A career and a hobby
“Back in India, I started working with the manufacturing industry as a welding engineer,” Dhaval says. “I worked there for six years, but you know, it was the same job, same people.”
“Photography was my hobby,” he explains. “I started shooting photos of people, and family functions, then I got into the wedding industry. Then I started photographing weddings on weekends, with my friends, and then I realized that wedding gigs are paying me much more than my full-time job.”
Despite that realization, Dhaval didn’t go into photography and instead came to Canada to study for his original profession.
Arriving in Toronto in 2018, Dhaval chose electro-mechanical engineering at Centennial College, and finished the program a year later. But after that, he’d wander back into photography, thanks to his friends.
“After graduating from the engineering program, I came in contact with a friend. He got me into the whole industry,” he says. And by industry, he means film and television. It turns out that his engineering and photography skills would blend together in some unique ways, which opened doors for him.
“I did Netflix shows, I did Amazon Prime shows, CBC shows, and I worked on Spiral, the latest Saw movie,” Dhaval says. How? “I got into the research department and started developing and programming robotic arms in the camera department,” he says.
The robotic arms that he worked on could be pre-programmed to move a specific way while filming a scene. The arm with the camera installed on it would move according to the program, so the movement of the camera would stay the same no matter how many retakes of a scene need to be done.

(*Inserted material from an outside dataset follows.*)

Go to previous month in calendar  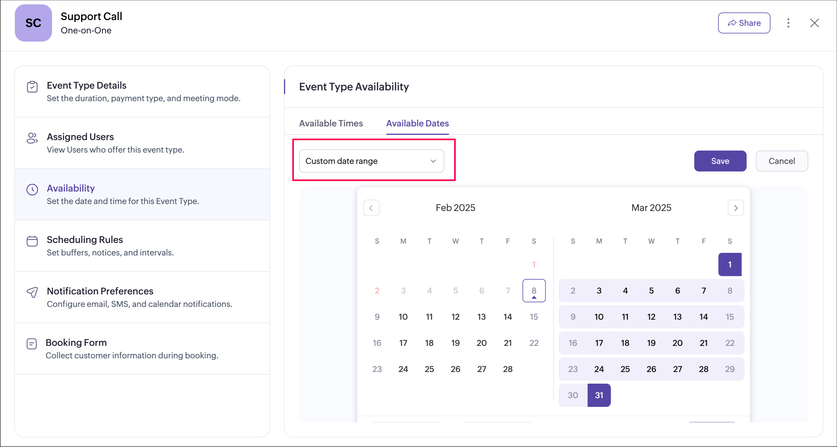point(371,208)
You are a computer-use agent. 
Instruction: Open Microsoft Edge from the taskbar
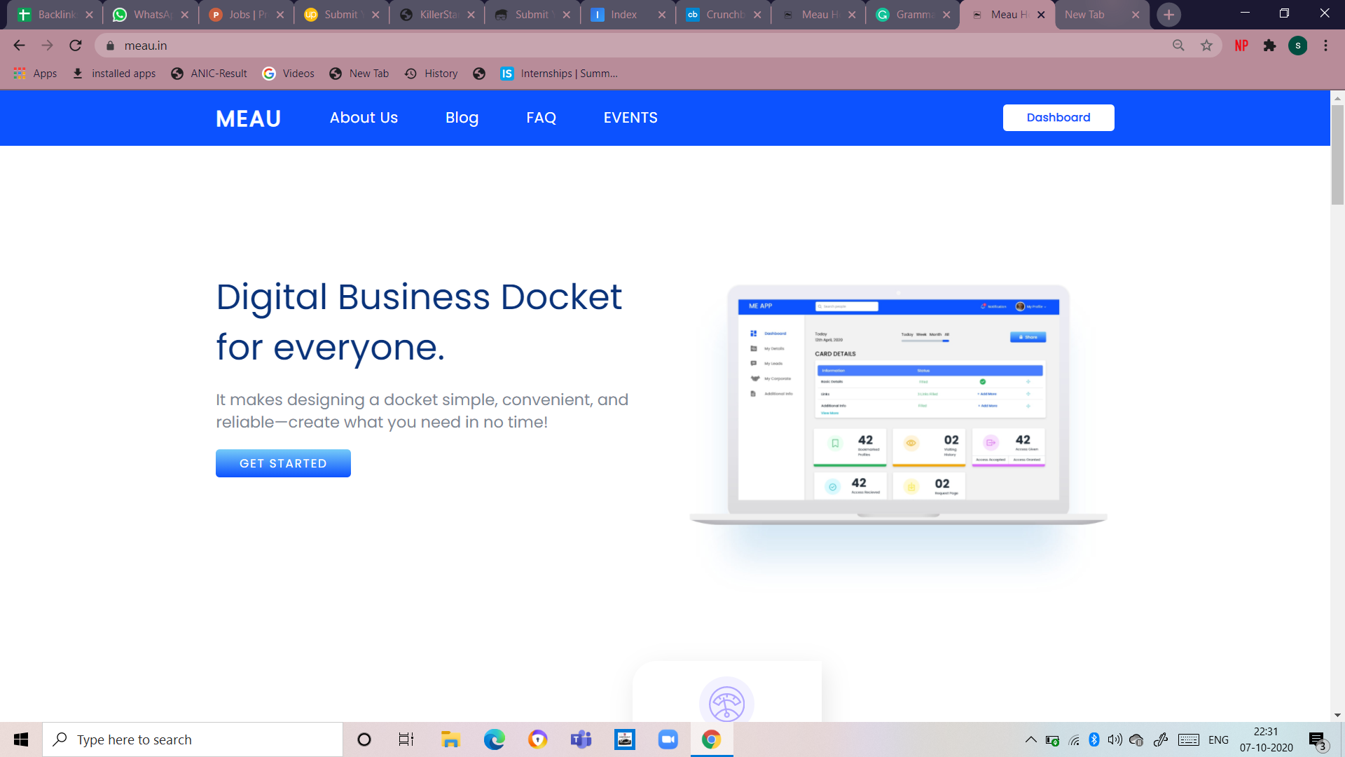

“So, let's say you're shooting a scene,” Dhaval explains. But you have to take retakes for some actors, or something goes wrong. By the time actors are okay, maybe the cameraman is not. So why not stabilize one thing and just focus on the other?”
That wasn’t all he did, though, as he started as a Production Assistant in the Locations department, and then actively sought to work in every department of the industry to see how it was all done. It was this experience that finally made Dhaval decide to get educated for the career he wanted more by studying photography at Centennial.
Practical photography experience
“I would say working in the studio was the most rewarding part,” Dhaval says about his time in the Photography program, before bringing up the fact that in most colleges, you need to rent photography equipment yourself.
“At Centennial, everything is set up, you just have to bring your own camera.” And it was in that setting that he’d come up with creative photographs like this one:
He credits his friends, fellow students and professors for helping him get through his assignments and his program, by helping him when he needed it, but also giving him space.
“They gave me the freedom that I needed, may it be technical and/or creative,” he says. By combining his engineering knowledge with his love of photography, Dhaval has a super bright future ahead of him.